*PASSAGE*
:::::

Richard Elliott, director of policy and research at the Canadian HIV/AIDS Legal Network, wishes he could be as ebullient.
  
He acknowledges that the Aug. 30 decision might do some good at the margins. But it falls so far short of what HIV/AIDS sufferers in Africa and Asia need — and what they were promised — that he cannot cheer.
  
To understand the sense of letdown that Elliott and other Third World advocates are feeling, it helps to go back to the beginning of this round of trade negotiations. The launch took place in the remote sheikdom of Qatar in November of 2001.
  
Defying predictions of failure, trade ministers emerged from their six-day meeting with an agreement to forge a new global trade pact by 2005. The linchpin of their accord was a pledge by all members to work out rules permitting poor countries to produce or import cut-rate drugs to fight deadly diseases such as AIDS.
  
Even skeptics dared to believe that — for once — globalization might produce something positive.
  
Their hopes soon faded.
  
The task of converting the ministerial consensus into a legal regime allowing poor countries to override drug patents proved impossible for trade negotiators. They haggled endlessly.
  
Meanwhile, the political consensus reached in Qatar began to fall apart. The U.S., backed by Japan and the Europe Union, insisted that limits be placed on the number of diseases eligible for cheap medicines. Washington also demanded safeguards to prevent low-cost drugs intended for the Third World from leaking back into Western markets.
  
Delegates from the developing countries, in turn, accused the U.S. and its allies of taking their marching orders from the powerful pharmaceutical industry.
  
The longer the talks went on, the testier they became. The WTO's deadline of Dec. 31, 2002, for a drug deal passed without an agreement. Several extensions came and went.
  
It wasn't until a few weeks ago that negotiators made an all-out effort to break the impasse. This sudden sense of urgency had little to do with the fact that AIDS kills 6,000 people a day in Africa. It was prompted by next week's WTO ministerial conference in Cancun, Mexico.

:::::

*ACTIVITY LIST*
1 > Reproduce word for word the section of the passage on the WTO drug talks between "Even skeptics dared" and "They haggled endlessly.", inclusive.
2 > Extend the article on the WTO negotiations over low-cost AIDS drugs, starting after its final sentence.

*RECORDS SUPPLIED*
:::::

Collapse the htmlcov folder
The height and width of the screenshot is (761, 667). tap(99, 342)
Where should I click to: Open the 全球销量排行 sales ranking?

:::::

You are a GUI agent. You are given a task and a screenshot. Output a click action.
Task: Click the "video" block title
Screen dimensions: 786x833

:::::

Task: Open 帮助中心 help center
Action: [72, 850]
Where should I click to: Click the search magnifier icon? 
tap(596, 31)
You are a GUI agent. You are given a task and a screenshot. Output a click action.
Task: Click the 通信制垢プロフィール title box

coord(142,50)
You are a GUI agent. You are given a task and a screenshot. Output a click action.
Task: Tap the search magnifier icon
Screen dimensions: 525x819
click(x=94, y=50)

:::::

*ANSWERS TO THE TASKS*
1 >
Even skeptics dared to believe that — for once — globalization might produce something positive.
  
Their hopes soon faded.
  
The task of converting the ministerial consensus into a legal regime allowing poor countries to override drug patents proved impossible for trade negotiators. They haggled endlessly.

2 >
Member governments, deadlocked on the critical issue of agricultural subsidies, wanted something to show for almost two years' work. A drug deal, they felt, would send trade ministers into their Sept. 10 to 14 meeting with some badly needed momentum.
  
Elliott is a realist. He knows that political motives always trump humanitarian concerns at the global trade bargaining table. But he cannot live with a compromise so flawed that will leave essential medicines beyond the reach of millions of AIDS sufferers in Africa and Asia.
  
The deal announced last weekend in Geneva has so many caveats and restrictions that it will take years to get a trickle of discount drugs flowing into developing countries.
  
First, any nation seeking to import generic (no name) versions of patented pharmaceutical products must convince the WTO that it has a genuine "national health emergency" on its hands and no capacity to produce the drugs it needs. This will require extensive — and expensive — paperwork.
  
Second, it must take "reasonable measures" to prevent any cut-rate medicine it imports from being sold outside is borders. Most poor countries have neither the means nor the money to fulfil this obligation.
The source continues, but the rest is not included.